■ **Collection entries**:

☆ ☆ ☆ ☆ ☆

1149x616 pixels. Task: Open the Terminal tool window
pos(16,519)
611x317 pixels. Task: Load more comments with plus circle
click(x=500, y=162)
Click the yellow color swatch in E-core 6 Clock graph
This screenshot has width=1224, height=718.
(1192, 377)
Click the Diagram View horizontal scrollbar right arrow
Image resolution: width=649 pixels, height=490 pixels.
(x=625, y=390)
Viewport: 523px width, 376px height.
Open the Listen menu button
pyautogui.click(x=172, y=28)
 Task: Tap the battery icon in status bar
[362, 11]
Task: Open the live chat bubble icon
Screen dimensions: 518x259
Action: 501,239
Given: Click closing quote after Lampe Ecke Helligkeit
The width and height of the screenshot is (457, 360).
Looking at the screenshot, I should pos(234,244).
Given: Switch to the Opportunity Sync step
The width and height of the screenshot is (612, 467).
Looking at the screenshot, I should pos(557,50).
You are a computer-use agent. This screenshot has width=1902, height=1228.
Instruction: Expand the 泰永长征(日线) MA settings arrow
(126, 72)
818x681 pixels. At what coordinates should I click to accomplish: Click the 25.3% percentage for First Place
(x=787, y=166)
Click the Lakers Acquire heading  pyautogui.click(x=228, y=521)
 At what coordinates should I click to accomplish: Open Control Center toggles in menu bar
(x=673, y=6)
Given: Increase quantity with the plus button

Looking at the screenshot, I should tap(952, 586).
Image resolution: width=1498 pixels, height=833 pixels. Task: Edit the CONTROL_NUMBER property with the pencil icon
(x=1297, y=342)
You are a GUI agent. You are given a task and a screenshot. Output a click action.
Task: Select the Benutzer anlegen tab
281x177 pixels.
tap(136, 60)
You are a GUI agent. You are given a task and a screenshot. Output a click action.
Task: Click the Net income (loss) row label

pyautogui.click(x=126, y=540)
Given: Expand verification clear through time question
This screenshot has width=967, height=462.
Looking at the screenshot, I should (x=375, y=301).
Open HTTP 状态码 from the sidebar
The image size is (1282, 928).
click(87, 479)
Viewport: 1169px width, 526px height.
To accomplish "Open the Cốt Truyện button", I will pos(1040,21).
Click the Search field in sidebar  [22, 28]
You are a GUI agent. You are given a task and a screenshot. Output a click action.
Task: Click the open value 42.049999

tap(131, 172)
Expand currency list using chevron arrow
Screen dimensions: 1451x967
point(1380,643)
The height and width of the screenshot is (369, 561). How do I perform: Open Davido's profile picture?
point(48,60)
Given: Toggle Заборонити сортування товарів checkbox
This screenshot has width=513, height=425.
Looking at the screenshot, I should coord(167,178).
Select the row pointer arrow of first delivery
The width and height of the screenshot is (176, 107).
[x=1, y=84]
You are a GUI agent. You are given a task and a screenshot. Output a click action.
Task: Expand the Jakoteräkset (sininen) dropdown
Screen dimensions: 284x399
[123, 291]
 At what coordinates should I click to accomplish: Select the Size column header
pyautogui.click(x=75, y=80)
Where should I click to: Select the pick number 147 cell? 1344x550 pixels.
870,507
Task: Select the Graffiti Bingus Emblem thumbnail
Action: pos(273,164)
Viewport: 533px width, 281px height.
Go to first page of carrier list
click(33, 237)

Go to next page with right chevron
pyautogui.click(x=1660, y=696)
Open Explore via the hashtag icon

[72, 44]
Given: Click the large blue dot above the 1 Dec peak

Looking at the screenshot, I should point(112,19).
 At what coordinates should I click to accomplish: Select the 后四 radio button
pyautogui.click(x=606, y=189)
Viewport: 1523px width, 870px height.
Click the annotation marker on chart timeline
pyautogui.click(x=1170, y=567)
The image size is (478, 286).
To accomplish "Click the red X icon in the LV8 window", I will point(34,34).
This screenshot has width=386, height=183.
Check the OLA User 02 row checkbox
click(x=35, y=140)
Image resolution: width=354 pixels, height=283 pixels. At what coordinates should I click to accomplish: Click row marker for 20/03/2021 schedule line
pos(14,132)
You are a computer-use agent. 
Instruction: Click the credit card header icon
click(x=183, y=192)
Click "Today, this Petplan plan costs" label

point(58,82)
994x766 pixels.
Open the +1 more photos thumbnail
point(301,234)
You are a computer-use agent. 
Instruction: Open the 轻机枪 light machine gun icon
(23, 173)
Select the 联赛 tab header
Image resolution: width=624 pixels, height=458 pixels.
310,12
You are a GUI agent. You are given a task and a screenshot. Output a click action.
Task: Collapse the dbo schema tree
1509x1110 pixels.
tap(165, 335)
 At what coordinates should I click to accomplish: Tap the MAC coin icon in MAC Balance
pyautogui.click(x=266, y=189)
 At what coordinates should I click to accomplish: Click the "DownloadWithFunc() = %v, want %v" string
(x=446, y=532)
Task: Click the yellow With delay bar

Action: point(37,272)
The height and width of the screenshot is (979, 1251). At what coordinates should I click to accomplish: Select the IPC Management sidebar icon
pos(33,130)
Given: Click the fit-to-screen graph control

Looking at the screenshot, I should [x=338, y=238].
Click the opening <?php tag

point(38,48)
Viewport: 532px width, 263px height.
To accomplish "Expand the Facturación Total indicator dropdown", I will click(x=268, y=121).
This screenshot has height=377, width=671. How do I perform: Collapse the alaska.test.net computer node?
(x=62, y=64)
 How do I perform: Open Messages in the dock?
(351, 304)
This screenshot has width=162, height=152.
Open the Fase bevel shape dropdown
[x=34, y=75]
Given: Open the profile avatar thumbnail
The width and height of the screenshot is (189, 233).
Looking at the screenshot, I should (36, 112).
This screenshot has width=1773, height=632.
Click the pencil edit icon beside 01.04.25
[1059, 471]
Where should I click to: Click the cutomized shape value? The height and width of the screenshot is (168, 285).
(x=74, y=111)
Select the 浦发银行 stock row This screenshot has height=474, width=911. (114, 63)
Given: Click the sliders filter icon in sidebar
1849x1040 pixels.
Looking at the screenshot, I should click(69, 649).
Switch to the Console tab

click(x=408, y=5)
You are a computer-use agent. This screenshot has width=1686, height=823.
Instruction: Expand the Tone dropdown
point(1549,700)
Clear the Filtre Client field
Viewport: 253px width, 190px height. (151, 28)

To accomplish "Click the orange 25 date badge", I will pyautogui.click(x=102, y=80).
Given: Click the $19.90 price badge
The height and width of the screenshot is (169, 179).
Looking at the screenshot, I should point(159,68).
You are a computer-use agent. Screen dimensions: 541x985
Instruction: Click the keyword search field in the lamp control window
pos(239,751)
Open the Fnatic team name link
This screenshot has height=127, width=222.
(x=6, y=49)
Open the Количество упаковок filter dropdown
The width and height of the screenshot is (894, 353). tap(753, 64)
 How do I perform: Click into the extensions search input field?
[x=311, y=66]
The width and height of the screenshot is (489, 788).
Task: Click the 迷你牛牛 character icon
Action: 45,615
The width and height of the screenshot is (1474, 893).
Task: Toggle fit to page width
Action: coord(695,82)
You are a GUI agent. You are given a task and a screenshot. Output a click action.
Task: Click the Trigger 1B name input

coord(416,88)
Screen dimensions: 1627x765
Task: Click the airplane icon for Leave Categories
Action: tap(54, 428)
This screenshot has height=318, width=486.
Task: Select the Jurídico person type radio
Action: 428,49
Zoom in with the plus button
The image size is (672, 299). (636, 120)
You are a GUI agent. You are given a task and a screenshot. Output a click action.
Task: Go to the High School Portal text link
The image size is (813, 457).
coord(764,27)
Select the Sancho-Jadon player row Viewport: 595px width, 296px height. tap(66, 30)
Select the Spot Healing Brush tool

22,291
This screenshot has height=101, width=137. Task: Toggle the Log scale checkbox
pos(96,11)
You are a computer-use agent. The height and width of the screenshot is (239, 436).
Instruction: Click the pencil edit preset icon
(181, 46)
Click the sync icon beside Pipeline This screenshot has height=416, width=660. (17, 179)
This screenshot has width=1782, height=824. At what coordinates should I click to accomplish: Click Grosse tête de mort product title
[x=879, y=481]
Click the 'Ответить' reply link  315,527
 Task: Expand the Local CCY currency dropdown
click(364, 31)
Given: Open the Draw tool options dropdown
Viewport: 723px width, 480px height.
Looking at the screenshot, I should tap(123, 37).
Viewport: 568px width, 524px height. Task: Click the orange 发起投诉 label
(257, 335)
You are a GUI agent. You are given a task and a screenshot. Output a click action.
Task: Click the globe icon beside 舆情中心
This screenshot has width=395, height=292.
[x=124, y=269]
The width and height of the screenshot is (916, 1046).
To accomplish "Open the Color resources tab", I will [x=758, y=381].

☆ ☆ ☆ ☆ ☆

■ **GIVEN REQUEST**:
Return every line in the listing that contains the word "beside", copying each one in full.

■ **WRITTEN SOLUTION**:
Click the pencil edit icon beside 01.04.25
Click the sync icon beside Pipeline This screenshot has height=416, width=660. (17, 179)
Task: Click the globe icon beside 舆情中心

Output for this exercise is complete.